## start Records to process
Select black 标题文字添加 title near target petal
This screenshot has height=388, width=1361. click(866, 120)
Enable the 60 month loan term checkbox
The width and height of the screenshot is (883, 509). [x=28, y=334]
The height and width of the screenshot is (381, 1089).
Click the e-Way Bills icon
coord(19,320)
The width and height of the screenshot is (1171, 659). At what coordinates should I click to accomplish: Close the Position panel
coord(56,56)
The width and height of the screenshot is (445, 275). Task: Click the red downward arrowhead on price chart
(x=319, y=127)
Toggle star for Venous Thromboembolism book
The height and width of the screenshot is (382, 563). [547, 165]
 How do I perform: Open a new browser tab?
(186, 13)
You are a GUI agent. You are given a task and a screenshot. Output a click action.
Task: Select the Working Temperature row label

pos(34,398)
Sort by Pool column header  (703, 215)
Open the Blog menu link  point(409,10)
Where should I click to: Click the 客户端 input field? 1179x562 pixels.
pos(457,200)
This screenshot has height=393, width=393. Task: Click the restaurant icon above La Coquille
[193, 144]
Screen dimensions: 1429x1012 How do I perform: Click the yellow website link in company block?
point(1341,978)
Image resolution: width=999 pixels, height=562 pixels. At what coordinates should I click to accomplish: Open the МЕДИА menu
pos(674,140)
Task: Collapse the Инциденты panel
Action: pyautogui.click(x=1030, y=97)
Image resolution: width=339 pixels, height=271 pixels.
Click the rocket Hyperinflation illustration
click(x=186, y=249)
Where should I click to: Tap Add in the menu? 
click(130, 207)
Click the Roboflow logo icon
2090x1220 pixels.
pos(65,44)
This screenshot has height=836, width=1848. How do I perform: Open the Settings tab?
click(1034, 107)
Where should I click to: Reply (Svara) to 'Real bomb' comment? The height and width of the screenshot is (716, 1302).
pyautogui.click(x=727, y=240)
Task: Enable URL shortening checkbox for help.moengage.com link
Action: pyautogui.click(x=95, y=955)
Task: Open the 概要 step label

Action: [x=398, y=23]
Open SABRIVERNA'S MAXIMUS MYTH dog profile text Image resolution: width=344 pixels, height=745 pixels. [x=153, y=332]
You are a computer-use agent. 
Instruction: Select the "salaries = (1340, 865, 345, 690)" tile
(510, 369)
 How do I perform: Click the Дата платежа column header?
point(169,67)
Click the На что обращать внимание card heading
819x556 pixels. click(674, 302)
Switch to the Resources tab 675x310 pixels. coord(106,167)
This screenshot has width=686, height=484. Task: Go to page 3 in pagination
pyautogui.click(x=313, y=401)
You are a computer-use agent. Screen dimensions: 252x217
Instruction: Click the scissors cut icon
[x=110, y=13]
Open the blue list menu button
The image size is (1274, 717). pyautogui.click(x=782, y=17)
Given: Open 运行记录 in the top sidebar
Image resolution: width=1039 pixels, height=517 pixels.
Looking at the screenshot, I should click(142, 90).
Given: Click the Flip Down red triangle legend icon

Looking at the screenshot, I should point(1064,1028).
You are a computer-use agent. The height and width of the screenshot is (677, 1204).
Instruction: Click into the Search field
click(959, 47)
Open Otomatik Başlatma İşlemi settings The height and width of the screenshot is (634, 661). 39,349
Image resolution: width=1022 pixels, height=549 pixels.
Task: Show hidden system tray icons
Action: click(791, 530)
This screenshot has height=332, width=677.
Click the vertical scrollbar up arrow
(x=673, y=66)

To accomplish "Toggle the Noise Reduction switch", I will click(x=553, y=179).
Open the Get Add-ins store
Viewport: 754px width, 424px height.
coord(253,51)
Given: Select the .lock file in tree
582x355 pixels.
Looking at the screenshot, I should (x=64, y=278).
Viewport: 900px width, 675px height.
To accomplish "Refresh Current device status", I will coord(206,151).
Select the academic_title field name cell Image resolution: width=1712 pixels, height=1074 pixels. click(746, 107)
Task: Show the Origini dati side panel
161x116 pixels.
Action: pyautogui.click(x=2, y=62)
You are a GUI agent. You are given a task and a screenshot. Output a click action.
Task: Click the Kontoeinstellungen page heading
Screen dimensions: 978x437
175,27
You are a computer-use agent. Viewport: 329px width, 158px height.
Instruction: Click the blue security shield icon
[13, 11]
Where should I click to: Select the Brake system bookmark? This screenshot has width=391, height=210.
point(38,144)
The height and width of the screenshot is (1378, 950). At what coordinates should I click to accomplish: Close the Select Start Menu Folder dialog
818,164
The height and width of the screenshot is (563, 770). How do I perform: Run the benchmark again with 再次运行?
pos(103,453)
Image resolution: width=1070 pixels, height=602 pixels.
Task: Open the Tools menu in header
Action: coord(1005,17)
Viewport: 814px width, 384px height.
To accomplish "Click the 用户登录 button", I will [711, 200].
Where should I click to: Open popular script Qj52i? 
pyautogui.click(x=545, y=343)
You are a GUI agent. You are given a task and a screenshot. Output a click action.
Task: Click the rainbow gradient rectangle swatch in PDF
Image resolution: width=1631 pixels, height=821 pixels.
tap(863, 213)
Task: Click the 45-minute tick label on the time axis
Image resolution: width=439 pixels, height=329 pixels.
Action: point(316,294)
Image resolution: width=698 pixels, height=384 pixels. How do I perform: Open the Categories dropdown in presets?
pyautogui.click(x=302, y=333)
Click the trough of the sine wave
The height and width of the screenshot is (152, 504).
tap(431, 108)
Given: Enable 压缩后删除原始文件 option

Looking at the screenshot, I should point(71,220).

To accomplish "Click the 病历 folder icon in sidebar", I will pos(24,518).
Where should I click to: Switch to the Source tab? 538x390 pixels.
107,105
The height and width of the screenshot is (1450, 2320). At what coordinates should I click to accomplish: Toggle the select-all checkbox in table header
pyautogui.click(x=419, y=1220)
## end Records to process
The problem
Reproduce all the rows above, substituting "Where do I click to" for every occurrence of "Where should I click to" and leaving the rest of the text unchanged.

Task output
Select black 标题文字添加 title near target petal
This screenshot has height=388, width=1361. click(866, 120)
Enable the 60 month loan term checkbox
The width and height of the screenshot is (883, 509). [x=28, y=334]
The height and width of the screenshot is (381, 1089).
Click the e-Way Bills icon
coord(19,320)
The width and height of the screenshot is (1171, 659). At what coordinates should I click to accomplish: Close the Position panel
coord(56,56)
The width and height of the screenshot is (445, 275). Task: Click the red downward arrowhead on price chart
(x=319, y=127)
Toggle star for Venous Thromboembolism book
The height and width of the screenshot is (382, 563). [547, 165]
 How do I perform: Open a new browser tab?
(186, 13)
You are a GUI agent. You are given a task and a screenshot. Output a click action.
Task: Select the Working Temperature row label

pos(34,398)
Sort by Pool column header  (703, 215)
Open the Blog menu link  point(409,10)
Where do I click to: Click the 客户端 input field? 1179x562 pixels.
pos(457,200)
This screenshot has height=393, width=393. Task: Click the restaurant icon above La Coquille
[193, 144]
Screen dimensions: 1429x1012 How do I perform: Click the yellow website link in company block?
point(1341,978)
Image resolution: width=999 pixels, height=562 pixels. At what coordinates should I click to accomplish: Open the МЕДИА menu
pos(674,140)
Task: Collapse the Инциденты panel
Action: pyautogui.click(x=1030, y=97)
Image resolution: width=339 pixels, height=271 pixels.
Click the rocket Hyperinflation illustration
click(x=186, y=249)
Where do I click to: Tap Add in the menu? 
click(130, 207)
Click the Roboflow logo icon
2090x1220 pixels.
pos(65,44)
This screenshot has height=836, width=1848. How do I perform: Open the Settings tab?
click(1034, 107)
Where do I click to: Reply (Svara) to 'Real bomb' comment? The height and width of the screenshot is (716, 1302).
pyautogui.click(x=727, y=240)
Task: Enable URL shortening checkbox for help.moengage.com link
Action: pyautogui.click(x=95, y=955)
Task: Open the 概要 step label

Action: [x=398, y=23]
Open SABRIVERNA'S MAXIMUS MYTH dog profile text Image resolution: width=344 pixels, height=745 pixels. [x=153, y=332]
You are a computer-use agent. 
Instruction: Select the "salaries = (1340, 865, 345, 690)" tile
(510, 369)
 How do I perform: Click the Дата платежа column header?
point(169,67)
Click the На что обращать внимание card heading
819x556 pixels. click(674, 302)
Switch to the Resources tab 675x310 pixels. coord(106,167)
This screenshot has width=686, height=484. Task: Go to page 3 in pagination
pyautogui.click(x=313, y=401)
You are a computer-use agent. Screen dimensions: 252x217
Instruction: Click the scissors cut icon
[x=110, y=13]
Open the blue list menu button
The image size is (1274, 717). pyautogui.click(x=782, y=17)
Given: Open 运行记录 in the top sidebar
Image resolution: width=1039 pixels, height=517 pixels.
Looking at the screenshot, I should click(142, 90).
Given: Click the Flip Down red triangle legend icon

Looking at the screenshot, I should point(1064,1028).
You are a computer-use agent. The height and width of the screenshot is (677, 1204).
Instruction: Click into the Search field
click(959, 47)
Open Otomatik Başlatma İşlemi settings The height and width of the screenshot is (634, 661). 39,349
Image resolution: width=1022 pixels, height=549 pixels.
Task: Show hidden system tray icons
Action: click(791, 530)
This screenshot has height=332, width=677.
Click the vertical scrollbar up arrow
(x=673, y=66)

To accomplish "Toggle the Noise Reduction switch", I will click(x=553, y=179).
Open the Get Add-ins store
Viewport: 754px width, 424px height.
coord(253,51)
Given: Select the .lock file in tree
582x355 pixels.
Looking at the screenshot, I should (x=64, y=278).
Viewport: 900px width, 675px height.
To accomplish "Refresh Current device status", I will coord(206,151).
Select the academic_title field name cell Image resolution: width=1712 pixels, height=1074 pixels. click(746, 107)
Task: Show the Origini dati side panel
161x116 pixels.
Action: pyautogui.click(x=2, y=62)
You are a GUI agent. You are given a task and a screenshot. Output a click action.
Task: Click the Kontoeinstellungen page heading
Screen dimensions: 978x437
175,27
You are a computer-use agent. Viewport: 329px width, 158px height.
Instruction: Click the blue security shield icon
[13, 11]
Where do I click to: Select the Brake system bookmark? This screenshot has width=391, height=210.
point(38,144)
The height and width of the screenshot is (1378, 950). At what coordinates should I click to accomplish: Close the Select Start Menu Folder dialog
818,164
The height and width of the screenshot is (563, 770). How do I perform: Run the benchmark again with 再次运行?
pos(103,453)
Image resolution: width=1070 pixels, height=602 pixels.
Task: Open the Tools menu in header
Action: coord(1005,17)
Viewport: 814px width, 384px height.
To accomplish "Click the 用户登录 button", I will [711, 200].
Where do I click to: Open popular script Qj52i? 
pyautogui.click(x=545, y=343)
You are a GUI agent. You are given a task and a screenshot. Output a click action.
Task: Click the rainbow gradient rectangle swatch in PDF
Image resolution: width=1631 pixels, height=821 pixels.
tap(863, 213)
Task: Click the 45-minute tick label on the time axis
Image resolution: width=439 pixels, height=329 pixels.
Action: point(316,294)
Image resolution: width=698 pixels, height=384 pixels. How do I perform: Open the Categories dropdown in presets?
pyautogui.click(x=302, y=333)
Click the trough of the sine wave
The height and width of the screenshot is (152, 504).
tap(431, 108)
Given: Enable 压缩后删除原始文件 option

Looking at the screenshot, I should point(71,220).

To accomplish "Click the 病历 folder icon in sidebar", I will pos(24,518).
Where do I click to: Switch to the Source tab? 538x390 pixels.
107,105
The height and width of the screenshot is (1450, 2320). At what coordinates should I click to accomplish: Toggle the select-all checkbox in table header
pyautogui.click(x=419, y=1220)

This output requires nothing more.